CRANAplus does not currently offer the RAN Certification Program, but has been actively involved in the next chapter of remote area nursing standards. The organisation recently participated on the steering committee for The National Rural and Remote Nursing Generalist Framework 2023 – 2027, convened by the Office of the National Rural Health Commissioner.
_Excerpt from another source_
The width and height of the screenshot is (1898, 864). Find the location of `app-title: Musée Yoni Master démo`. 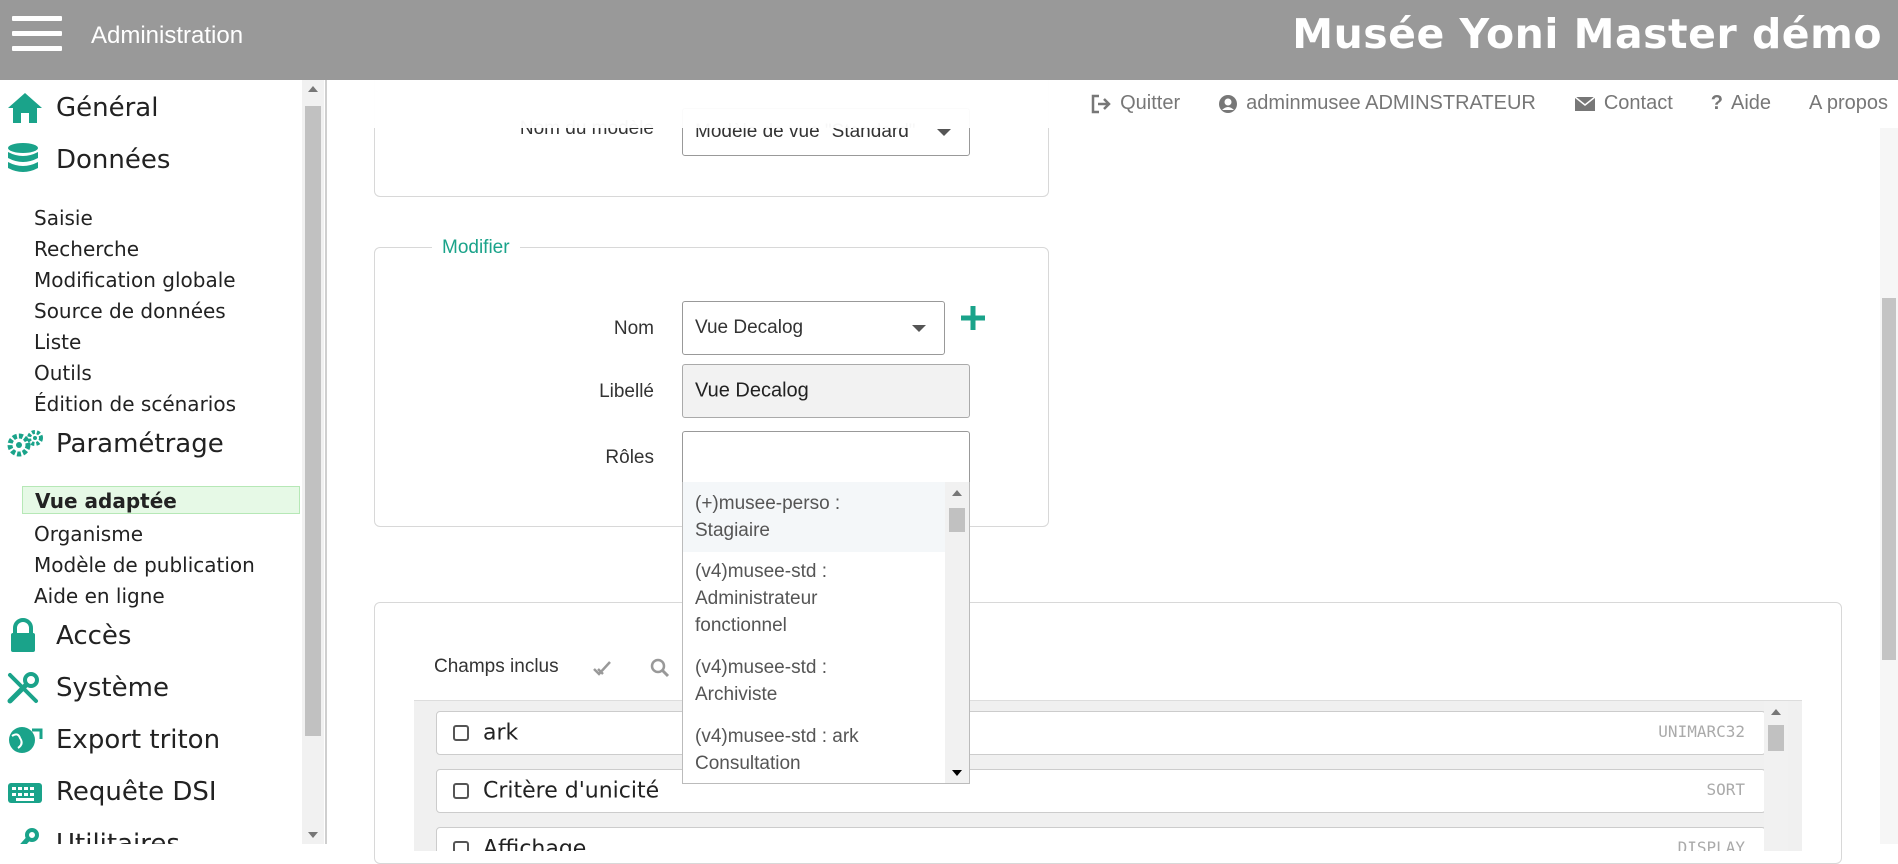

app-title: Musée Yoni Master démo is located at coordinates (1587, 34).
This document describes the unique context of practice and core capabilities for rural and remote RN practice. As with the landmark documents that have gone before it, its potential to bring about change is palpable. In fact, the remote health sector is poised at a critical moment. The extent of implementation is set to be the decisive factor.
“The Framework provides nurses with a tool for self-assessment, enabling them to work meaningfully with educators and mentors to build their capabilities,” outgoing CEO Katherine Isbister said in March.
“Importantly, the Framework is also a tool that employers, educators, governments, and peak bodies can use to assess their cur rent programs, consider scope of practice and tailor their professional development opportunities. The Framework is a meaningful step towards a structured and widely available remote area nursing pathway, on par with the rural generalist path ways for medicine and allied health.”
CONTINUE THE HISTORY
Footnotes
- Sophie says that “the fact that CRANA reached out and found me is something that has always stayed in my heart” and that it inspired her Presidency of the Board in the 2000s. This gave her a platform to promote the need for education and preparation. She is now a CRANAplus Fellow.